START Material for this exercise

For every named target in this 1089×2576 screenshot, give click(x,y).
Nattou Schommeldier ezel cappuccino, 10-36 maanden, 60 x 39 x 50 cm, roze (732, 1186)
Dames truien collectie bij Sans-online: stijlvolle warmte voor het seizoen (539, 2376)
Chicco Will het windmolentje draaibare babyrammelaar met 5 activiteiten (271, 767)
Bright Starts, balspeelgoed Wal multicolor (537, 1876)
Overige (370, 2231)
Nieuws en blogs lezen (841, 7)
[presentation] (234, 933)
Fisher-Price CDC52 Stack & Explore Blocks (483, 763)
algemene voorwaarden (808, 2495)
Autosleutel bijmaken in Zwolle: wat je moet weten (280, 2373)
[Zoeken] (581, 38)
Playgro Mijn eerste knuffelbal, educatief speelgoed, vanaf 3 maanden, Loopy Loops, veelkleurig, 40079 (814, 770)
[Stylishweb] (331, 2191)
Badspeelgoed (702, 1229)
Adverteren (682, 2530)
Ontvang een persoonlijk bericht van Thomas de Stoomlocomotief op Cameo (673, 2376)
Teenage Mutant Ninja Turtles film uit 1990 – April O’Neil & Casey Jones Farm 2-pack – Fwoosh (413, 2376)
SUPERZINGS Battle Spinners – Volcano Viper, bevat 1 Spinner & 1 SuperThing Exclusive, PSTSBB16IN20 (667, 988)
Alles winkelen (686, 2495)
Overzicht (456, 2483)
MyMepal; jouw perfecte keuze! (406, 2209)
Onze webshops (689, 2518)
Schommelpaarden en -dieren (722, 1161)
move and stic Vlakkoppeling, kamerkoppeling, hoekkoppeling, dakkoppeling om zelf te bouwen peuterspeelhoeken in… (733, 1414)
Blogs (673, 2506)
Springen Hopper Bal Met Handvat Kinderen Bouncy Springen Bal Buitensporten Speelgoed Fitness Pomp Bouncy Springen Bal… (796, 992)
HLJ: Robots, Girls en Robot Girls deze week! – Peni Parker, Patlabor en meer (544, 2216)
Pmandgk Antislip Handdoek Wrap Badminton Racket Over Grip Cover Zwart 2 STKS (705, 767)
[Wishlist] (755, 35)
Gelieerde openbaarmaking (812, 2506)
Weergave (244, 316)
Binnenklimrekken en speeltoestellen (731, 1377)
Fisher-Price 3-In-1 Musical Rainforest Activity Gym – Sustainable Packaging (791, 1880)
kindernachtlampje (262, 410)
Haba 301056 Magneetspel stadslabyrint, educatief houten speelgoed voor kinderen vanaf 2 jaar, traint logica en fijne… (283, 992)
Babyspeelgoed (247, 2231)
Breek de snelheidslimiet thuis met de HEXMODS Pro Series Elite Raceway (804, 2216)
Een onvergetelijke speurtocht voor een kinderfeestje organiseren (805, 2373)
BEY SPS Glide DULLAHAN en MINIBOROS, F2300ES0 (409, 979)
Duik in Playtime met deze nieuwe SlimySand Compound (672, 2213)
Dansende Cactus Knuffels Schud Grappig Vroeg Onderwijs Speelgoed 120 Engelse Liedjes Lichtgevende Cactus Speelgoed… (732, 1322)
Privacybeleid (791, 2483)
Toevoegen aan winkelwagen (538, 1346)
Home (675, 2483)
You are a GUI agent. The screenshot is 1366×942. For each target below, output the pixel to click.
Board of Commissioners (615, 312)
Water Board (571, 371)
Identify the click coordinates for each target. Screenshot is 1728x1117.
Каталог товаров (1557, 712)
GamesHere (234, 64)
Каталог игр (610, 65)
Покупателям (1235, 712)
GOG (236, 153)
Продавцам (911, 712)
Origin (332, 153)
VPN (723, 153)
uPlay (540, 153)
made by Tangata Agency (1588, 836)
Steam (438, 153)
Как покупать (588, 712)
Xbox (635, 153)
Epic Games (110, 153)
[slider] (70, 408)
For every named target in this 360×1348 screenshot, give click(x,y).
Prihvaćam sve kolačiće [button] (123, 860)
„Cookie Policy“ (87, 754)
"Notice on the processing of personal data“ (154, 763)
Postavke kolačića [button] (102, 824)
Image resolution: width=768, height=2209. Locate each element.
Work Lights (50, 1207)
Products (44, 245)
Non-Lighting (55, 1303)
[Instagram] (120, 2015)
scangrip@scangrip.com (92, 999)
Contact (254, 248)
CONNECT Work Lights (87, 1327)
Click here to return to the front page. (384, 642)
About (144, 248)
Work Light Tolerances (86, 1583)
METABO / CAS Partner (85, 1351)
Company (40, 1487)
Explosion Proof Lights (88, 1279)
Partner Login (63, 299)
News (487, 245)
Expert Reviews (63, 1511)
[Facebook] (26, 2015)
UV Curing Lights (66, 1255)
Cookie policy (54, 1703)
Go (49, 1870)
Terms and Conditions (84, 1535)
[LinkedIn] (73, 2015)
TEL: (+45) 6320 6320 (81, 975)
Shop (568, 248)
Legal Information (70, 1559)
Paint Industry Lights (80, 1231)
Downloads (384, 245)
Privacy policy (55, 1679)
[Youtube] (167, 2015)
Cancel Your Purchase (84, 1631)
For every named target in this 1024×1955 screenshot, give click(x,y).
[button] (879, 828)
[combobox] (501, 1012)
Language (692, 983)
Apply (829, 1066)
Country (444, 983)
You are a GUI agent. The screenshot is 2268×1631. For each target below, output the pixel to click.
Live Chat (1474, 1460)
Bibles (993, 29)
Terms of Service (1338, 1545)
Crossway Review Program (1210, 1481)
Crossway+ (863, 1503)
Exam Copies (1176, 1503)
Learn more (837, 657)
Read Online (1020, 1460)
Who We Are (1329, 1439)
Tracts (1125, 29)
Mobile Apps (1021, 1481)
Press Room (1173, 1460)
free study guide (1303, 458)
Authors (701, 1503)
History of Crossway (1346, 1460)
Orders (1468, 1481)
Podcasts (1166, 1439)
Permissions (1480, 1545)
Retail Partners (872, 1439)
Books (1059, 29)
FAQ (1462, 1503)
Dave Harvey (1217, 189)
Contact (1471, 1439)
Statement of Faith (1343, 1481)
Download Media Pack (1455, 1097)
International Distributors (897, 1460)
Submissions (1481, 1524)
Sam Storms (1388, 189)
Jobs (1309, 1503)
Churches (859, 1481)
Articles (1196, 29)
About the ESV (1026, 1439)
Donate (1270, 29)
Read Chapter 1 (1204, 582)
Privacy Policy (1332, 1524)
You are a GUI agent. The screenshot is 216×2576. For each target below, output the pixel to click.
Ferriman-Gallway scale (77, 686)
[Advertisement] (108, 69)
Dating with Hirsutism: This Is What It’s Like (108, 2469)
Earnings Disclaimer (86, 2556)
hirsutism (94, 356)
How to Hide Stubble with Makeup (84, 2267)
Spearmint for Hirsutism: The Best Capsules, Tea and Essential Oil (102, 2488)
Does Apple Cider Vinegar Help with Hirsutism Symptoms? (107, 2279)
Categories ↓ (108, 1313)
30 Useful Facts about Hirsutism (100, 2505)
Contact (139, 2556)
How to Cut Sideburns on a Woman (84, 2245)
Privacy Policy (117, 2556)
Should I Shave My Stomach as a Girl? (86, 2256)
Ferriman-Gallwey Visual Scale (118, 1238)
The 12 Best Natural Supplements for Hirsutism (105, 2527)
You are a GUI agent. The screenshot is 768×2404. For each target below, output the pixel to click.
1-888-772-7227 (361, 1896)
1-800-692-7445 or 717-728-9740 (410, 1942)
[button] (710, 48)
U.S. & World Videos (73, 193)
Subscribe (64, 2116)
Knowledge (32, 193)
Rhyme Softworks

END Material for this exercise

Exercise directions: Filter the entries down to the lines that include the string "Board".

Answer to the exercise:
Board of Commissioners (615, 312)
Water Board (571, 371)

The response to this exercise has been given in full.